### OBJECTIVE:
Copy the full listing below word for word, leaving every line unchanged.

### Data for locating visible targets:
········

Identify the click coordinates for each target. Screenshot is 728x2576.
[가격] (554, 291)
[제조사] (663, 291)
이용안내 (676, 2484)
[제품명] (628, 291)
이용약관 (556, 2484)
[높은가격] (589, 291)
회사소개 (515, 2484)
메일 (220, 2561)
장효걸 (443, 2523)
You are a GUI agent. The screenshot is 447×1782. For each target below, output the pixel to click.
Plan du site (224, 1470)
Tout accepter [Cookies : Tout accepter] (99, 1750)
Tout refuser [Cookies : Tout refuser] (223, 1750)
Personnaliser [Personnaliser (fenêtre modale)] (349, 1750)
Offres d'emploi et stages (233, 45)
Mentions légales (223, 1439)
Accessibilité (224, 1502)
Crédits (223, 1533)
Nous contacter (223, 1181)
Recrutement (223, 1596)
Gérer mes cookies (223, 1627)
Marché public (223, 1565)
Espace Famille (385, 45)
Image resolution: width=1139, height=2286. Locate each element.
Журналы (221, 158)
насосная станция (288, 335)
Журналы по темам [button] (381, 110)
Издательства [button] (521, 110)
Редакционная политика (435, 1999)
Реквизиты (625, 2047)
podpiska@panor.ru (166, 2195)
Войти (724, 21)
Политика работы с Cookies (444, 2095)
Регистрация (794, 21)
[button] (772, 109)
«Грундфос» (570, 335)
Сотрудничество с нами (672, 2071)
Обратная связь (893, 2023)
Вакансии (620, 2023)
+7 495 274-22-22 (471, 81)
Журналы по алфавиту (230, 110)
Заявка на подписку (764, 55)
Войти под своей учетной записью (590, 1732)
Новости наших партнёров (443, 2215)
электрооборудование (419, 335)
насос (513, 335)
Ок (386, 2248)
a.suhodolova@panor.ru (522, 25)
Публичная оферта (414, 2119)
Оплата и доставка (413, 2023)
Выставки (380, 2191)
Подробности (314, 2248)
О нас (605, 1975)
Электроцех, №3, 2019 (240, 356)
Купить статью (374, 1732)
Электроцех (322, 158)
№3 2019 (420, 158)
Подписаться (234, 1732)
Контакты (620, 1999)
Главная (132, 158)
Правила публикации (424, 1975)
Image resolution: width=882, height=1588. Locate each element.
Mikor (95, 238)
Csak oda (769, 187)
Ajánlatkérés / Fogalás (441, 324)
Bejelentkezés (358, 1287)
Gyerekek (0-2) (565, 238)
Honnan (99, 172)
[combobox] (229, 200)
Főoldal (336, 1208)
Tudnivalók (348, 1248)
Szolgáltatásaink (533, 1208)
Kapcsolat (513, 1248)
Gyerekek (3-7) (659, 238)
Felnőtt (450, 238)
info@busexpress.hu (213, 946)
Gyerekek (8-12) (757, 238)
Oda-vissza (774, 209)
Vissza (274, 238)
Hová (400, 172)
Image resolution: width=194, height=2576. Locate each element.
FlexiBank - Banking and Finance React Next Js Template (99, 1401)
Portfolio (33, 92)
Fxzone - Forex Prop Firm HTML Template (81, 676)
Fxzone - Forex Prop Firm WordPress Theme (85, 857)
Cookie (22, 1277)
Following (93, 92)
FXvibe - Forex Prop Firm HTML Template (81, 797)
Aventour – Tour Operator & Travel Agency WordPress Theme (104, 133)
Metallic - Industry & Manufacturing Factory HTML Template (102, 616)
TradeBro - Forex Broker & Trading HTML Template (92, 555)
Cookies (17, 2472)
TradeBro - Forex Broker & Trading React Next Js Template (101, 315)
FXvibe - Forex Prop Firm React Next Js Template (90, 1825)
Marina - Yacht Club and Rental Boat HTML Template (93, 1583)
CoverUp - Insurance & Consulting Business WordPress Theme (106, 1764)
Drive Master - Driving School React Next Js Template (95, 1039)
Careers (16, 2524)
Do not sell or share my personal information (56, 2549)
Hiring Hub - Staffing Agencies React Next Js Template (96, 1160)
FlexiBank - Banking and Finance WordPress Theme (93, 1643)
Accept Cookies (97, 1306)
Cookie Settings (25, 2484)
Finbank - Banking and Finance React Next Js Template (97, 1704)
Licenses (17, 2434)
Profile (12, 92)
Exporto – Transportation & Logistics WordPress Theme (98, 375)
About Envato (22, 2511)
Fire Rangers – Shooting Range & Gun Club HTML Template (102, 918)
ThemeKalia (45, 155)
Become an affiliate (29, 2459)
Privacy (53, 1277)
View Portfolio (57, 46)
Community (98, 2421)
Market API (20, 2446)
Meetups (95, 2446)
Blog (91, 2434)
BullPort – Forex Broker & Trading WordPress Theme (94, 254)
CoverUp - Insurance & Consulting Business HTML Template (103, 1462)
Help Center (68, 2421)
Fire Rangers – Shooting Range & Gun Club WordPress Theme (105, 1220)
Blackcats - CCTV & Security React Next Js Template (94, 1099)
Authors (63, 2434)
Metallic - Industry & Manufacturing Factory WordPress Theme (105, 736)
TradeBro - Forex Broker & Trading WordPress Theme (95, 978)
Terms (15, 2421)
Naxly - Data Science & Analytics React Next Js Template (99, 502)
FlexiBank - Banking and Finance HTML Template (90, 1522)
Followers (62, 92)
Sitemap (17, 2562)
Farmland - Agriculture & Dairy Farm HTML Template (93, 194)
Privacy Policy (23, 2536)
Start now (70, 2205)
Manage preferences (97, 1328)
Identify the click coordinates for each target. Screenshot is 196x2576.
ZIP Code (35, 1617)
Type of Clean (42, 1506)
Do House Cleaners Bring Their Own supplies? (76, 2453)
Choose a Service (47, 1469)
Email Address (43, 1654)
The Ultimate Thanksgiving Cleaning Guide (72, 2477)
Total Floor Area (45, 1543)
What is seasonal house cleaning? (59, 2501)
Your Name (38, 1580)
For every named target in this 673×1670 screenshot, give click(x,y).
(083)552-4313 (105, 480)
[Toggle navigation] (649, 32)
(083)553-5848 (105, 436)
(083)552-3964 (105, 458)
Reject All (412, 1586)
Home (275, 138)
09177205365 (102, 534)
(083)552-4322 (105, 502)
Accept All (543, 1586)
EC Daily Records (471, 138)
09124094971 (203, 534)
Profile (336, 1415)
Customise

········

### FULL RESPONSE:
Identify the click coordinates for each target. Screenshot is 728x2576.
[가격] (554, 291)
[제조사] (663, 291)
이용안내 (676, 2484)
[제품명] (628, 291)
이용약관 (556, 2484)
[높은가격] (589, 291)
회사소개 (515, 2484)
메일 (220, 2561)
장효걸 (443, 2523)
You are a GUI agent. The screenshot is 447×1782. For each target below, output the pixel to click.
Plan du site (224, 1470)
Tout accepter [Cookies : Tout accepter] (99, 1750)
Tout refuser [Cookies : Tout refuser] (223, 1750)
Personnaliser [Personnaliser (fenêtre modale)] (349, 1750)
Offres d'emploi et stages (233, 45)
Mentions légales (223, 1439)
Accessibilité (224, 1502)
Crédits (223, 1533)
Nous contacter (223, 1181)
Recrutement (223, 1596)
Gérer mes cookies (223, 1627)
Marché public (223, 1565)
Espace Famille (385, 45)
Image resolution: width=1139, height=2286. Locate each element.
Журналы (221, 158)
насосная станция (288, 335)
Журналы по темам [button] (381, 110)
Издательства [button] (521, 110)
Редакционная политика (435, 1999)
Реквизиты (625, 2047)
podpiska@panor.ru (166, 2195)
Войти (724, 21)
Политика работы с Cookies (444, 2095)
Регистрация (794, 21)
[button] (772, 109)
«Грундфос» (570, 335)
Сотрудничество с нами (672, 2071)
Обратная связь (893, 2023)
Вакансии (620, 2023)
+7 495 274-22-22 (471, 81)
Журналы по алфавиту (230, 110)
Заявка на подписку (764, 55)
Войти под своей учетной записью (590, 1732)
Новости наших партнёров (443, 2215)
электрооборудование (419, 335)
насос (513, 335)
Ок (386, 2248)
a.suhodolova@panor.ru (522, 25)
Публичная оферта (414, 2119)
Оплата и доставка (413, 2023)
Выставки (380, 2191)
Подробности (314, 2248)
О нас (605, 1975)
Электроцех, №3, 2019 (240, 356)
Купить статью (374, 1732)
Электроцех (322, 158)
№3 2019 (420, 158)
Подписаться (234, 1732)
Контакты (620, 1999)
Главная (132, 158)
Правила публикации (424, 1975)
Image resolution: width=882, height=1588. Locate each element.
Mikor (95, 238)
Csak oda (769, 187)
Ajánlatkérés / Fogalás (441, 324)
Bejelentkezés (358, 1287)
Gyerekek (0-2) (565, 238)
Honnan (99, 172)
[combobox] (229, 200)
Főoldal (336, 1208)
Tudnivalók (348, 1248)
Szolgáltatásaink (533, 1208)
Kapcsolat (513, 1248)
Gyerekek (3-7) (659, 238)
Felnőtt (450, 238)
info@busexpress.hu (213, 946)
Gyerekek (8-12) (757, 238)
Oda-vissza (774, 209)
Vissza (274, 238)
Hová (400, 172)
Image resolution: width=194, height=2576. Locate each element.
FlexiBank - Banking and Finance React Next Js Template (99, 1401)
Portfolio (33, 92)
Fxzone - Forex Prop Firm HTML Template (81, 676)
Fxzone - Forex Prop Firm WordPress Theme (85, 857)
Cookie (22, 1277)
Following (93, 92)
FXvibe - Forex Prop Firm HTML Template (81, 797)
Aventour – Tour Operator & Travel Agency WordPress Theme (104, 133)
Metallic - Industry & Manufacturing Factory HTML Template (102, 616)
TradeBro - Forex Broker & Trading HTML Template (92, 555)
Cookies (17, 2472)
TradeBro - Forex Broker & Trading React Next Js Template (101, 315)
FXvibe - Forex Prop Firm React Next Js Template (90, 1825)
Marina - Yacht Club and Rental Boat HTML Template (93, 1583)
CoverUp - Insurance & Consulting Business WordPress Theme (106, 1764)
Drive Master - Driving School React Next Js Template (95, 1039)
Careers (16, 2524)
Do not sell or share my personal information (56, 2549)
Hiring Hub - Staffing Agencies React Next Js Template (96, 1160)
FlexiBank - Banking and Finance WordPress Theme (93, 1643)
Accept Cookies (97, 1306)
Cookie Settings (25, 2484)
Finbank - Banking and Finance React Next Js Template (97, 1704)
Licenses (17, 2434)
Profile (12, 92)
Exporto – Transportation & Logistics WordPress Theme (98, 375)
About Envato (22, 2511)
Fire Rangers – Shooting Range & Gun Club HTML Template (102, 918)
ThemeKalia (45, 155)
Become an affiliate (29, 2459)
Privacy (53, 1277)
View Portfolio (57, 46)
Community (98, 2421)
Market API (20, 2446)
Meetups (95, 2446)
Blog (91, 2434)
BullPort – Forex Broker & Trading WordPress Theme (94, 254)
CoverUp - Insurance & Consulting Business HTML Template (103, 1462)
Help Center (68, 2421)
Fire Rangers – Shooting Range & Gun Club WordPress Theme (105, 1220)
Blackcats - CCTV & Security React Next Js Template (94, 1099)
Authors (63, 2434)
Metallic - Industry & Manufacturing Factory WordPress Theme (105, 736)
TradeBro - Forex Broker & Trading WordPress Theme (95, 978)
Terms (15, 2421)
Naxly - Data Science & Analytics React Next Js Template (99, 502)
FlexiBank - Banking and Finance HTML Template (90, 1522)
Followers (62, 92)
Sitemap (17, 2562)
Farmland - Agriculture & Dairy Farm HTML Template (93, 194)
Privacy Policy (23, 2536)
Start now (70, 2205)
Manage preferences (97, 1328)
Identify the click coordinates for each target. Screenshot is 196x2576.
ZIP Code (35, 1617)
Type of Clean (42, 1506)
Do House Cleaners Bring Their Own supplies? (76, 2453)
Choose a Service (47, 1469)
Email Address (43, 1654)
The Ultimate Thanksgiving Cleaning Guide (72, 2477)
Total Floor Area (45, 1543)
What is seasonal house cleaning? (59, 2501)
Your Name (38, 1580)
For every named target in this 673×1670 screenshot, give click(x,y).
(083)552-4313 (105, 480)
[Toggle navigation] (649, 32)
(083)553-5848 (105, 436)
(083)552-3964 (105, 458)
Reject All (412, 1586)
Home (275, 138)
09177205365 (102, 534)
(083)552-4322 (105, 502)
Accept All (543, 1586)
EC Daily Records (471, 138)
09124094971 (203, 534)
Profile (336, 1415)
Customise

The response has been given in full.